WORK TASK
Output the data in full. Keep every word exact and exclude the pictures.

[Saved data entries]
[Start of Attachment]
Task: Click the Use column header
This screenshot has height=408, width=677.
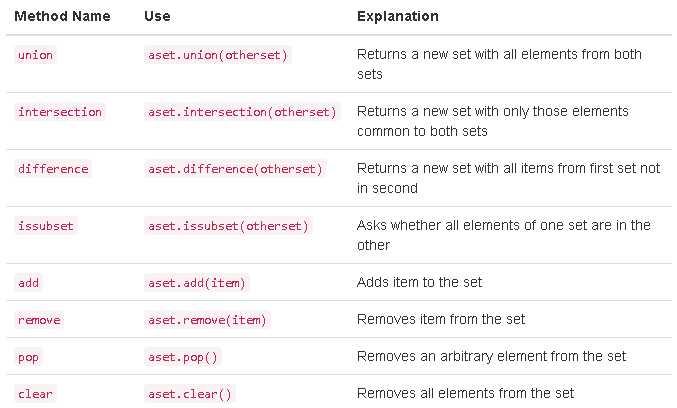Action: (157, 16)
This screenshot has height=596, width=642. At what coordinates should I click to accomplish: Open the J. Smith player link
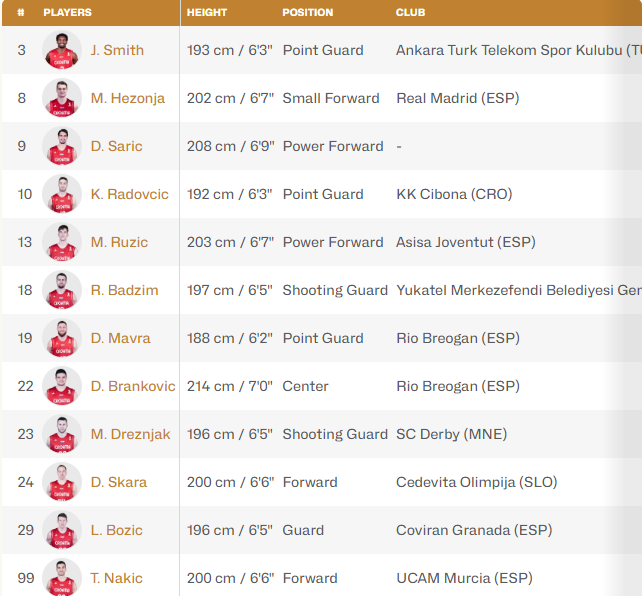point(117,50)
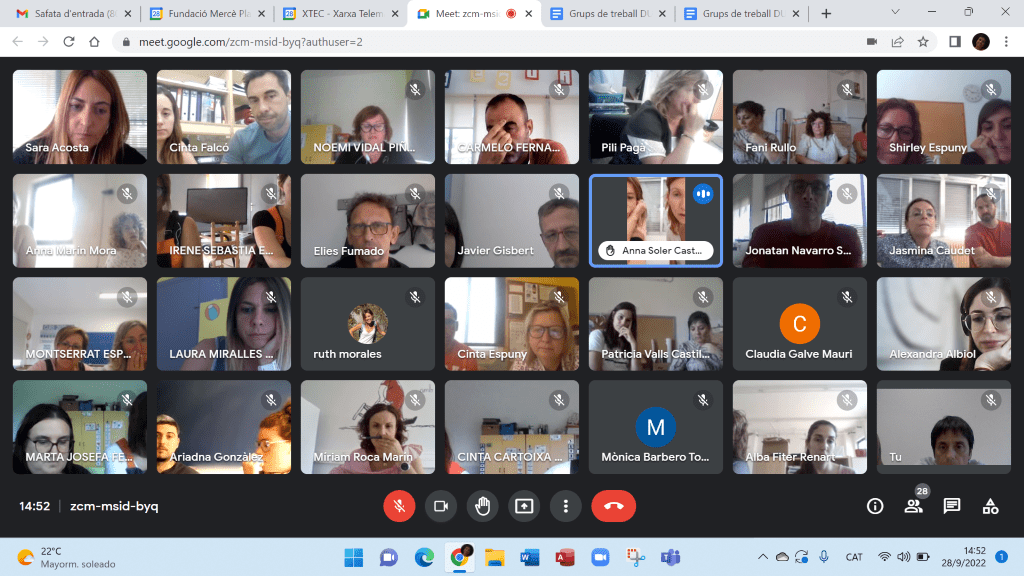Raise your hand in the meeting
Viewport: 1024px width, 576px height.
[482, 506]
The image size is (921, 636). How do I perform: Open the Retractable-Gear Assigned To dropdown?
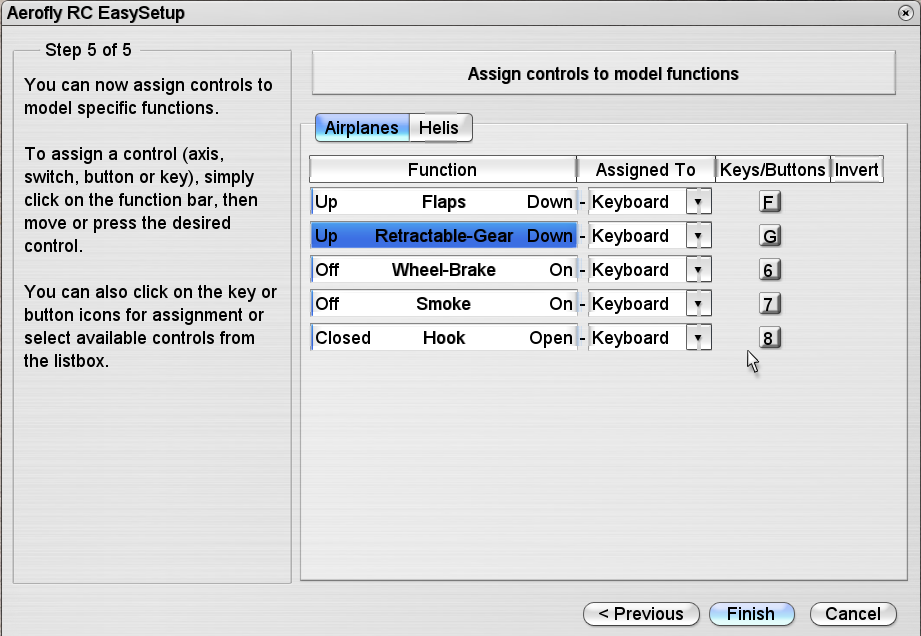coord(699,236)
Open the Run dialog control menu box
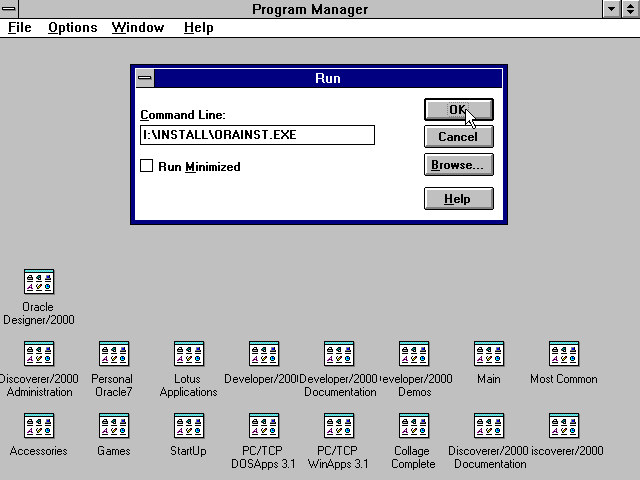This screenshot has width=640, height=480. (145, 79)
[End of Attachment]
ANSWER FOR THE TASK
Task: Click the Use column header
This screenshot has height=408, width=677.
Action: (157, 16)
This screenshot has height=596, width=642. At what coordinates should I click to accomplish: Open the J. Smith player link
point(117,50)
Raise your hand in the meeting
Viewport: 1024px width, 576px height.
[482, 506]
The image size is (921, 636). How do I perform: Open the Retractable-Gear Assigned To dropdown?
coord(699,236)
Open the Run dialog control menu box
This screenshot has width=640, height=480. (145, 79)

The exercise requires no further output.